**Extracted records**

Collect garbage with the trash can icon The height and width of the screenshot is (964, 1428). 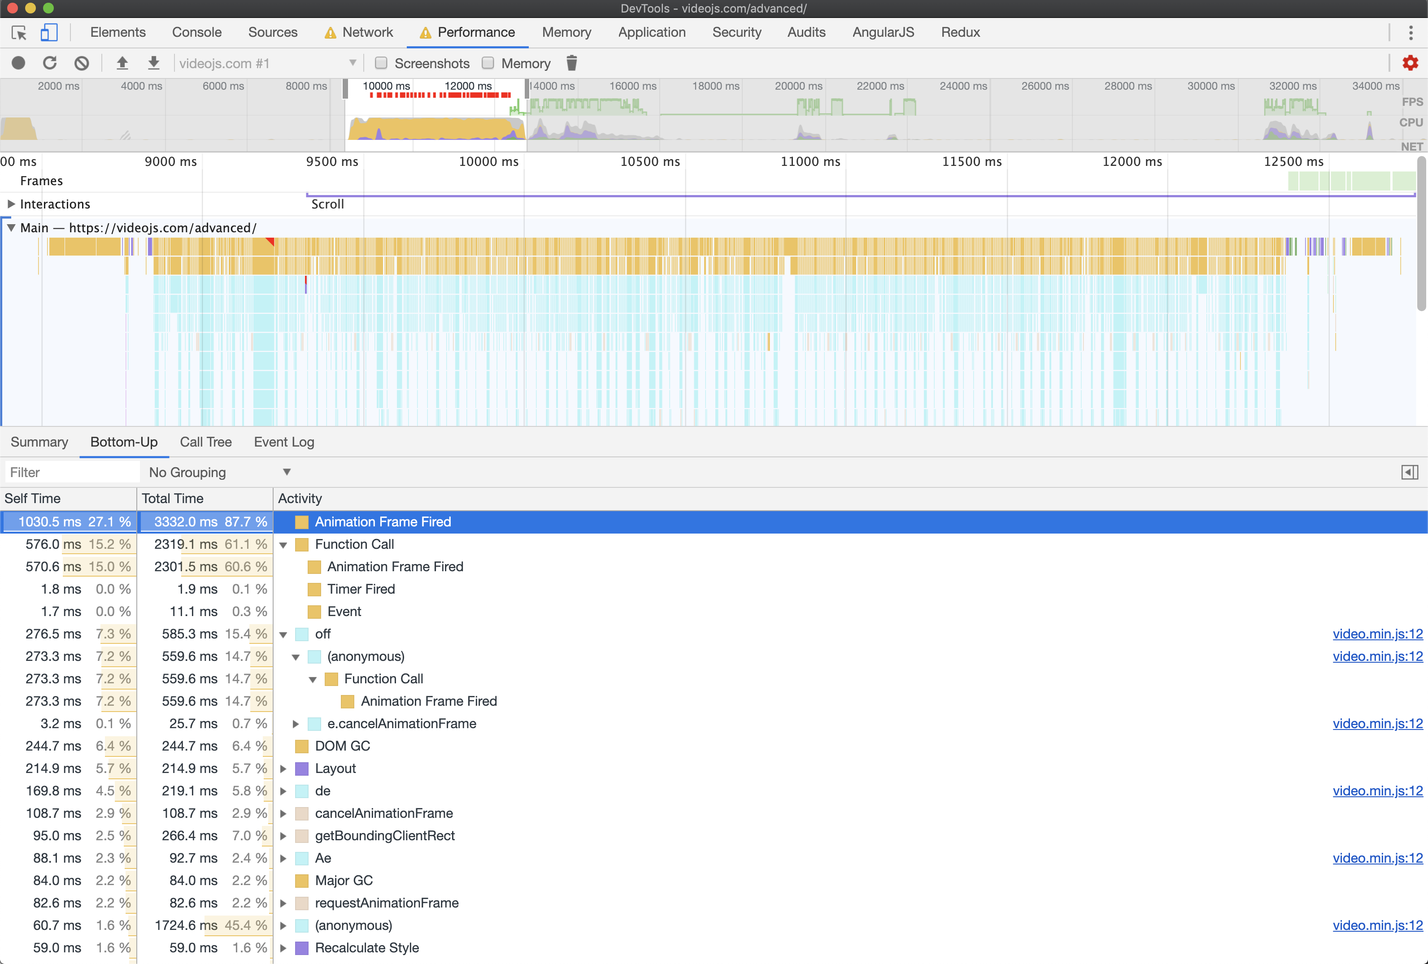point(571,63)
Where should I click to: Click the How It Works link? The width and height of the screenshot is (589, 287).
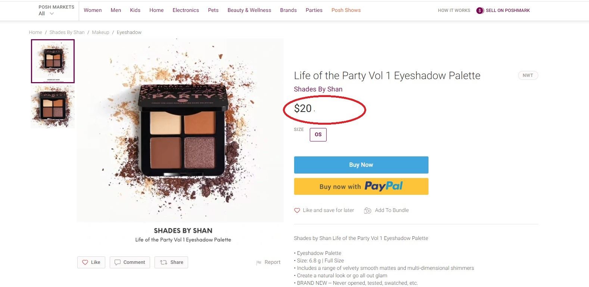pyautogui.click(x=454, y=10)
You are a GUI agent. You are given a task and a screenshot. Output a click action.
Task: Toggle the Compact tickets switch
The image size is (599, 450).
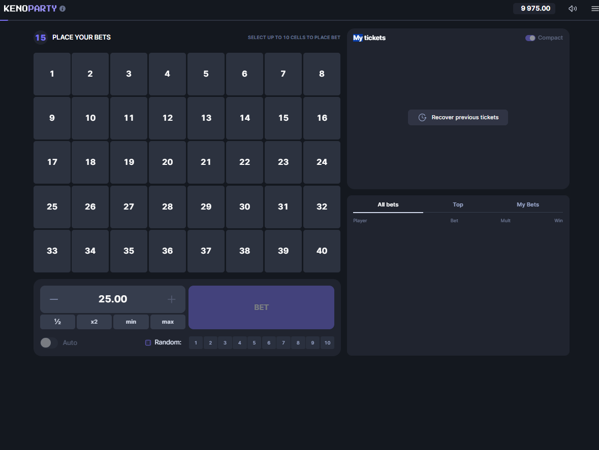530,38
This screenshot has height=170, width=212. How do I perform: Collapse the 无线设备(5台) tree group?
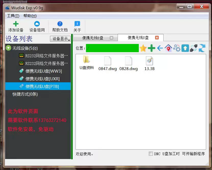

**BRIEF**
Please write out, word for word, each line from the one with "Where should I" to the last line of the data, keeping both ends and omitting pictures.

**EXPECTED ANSWER**
Where should I click to: Click the How It Works link? The width and height of the screenshot is (589, 287).
pyautogui.click(x=454, y=10)
You are a GUI agent. You are given a task and a screenshot. Output a click action.
Task: Toggle the Compact tickets switch
The image size is (599, 450).
530,38
This screenshot has height=170, width=212. How do I perform: Collapse the 无线设备(5台) tree group?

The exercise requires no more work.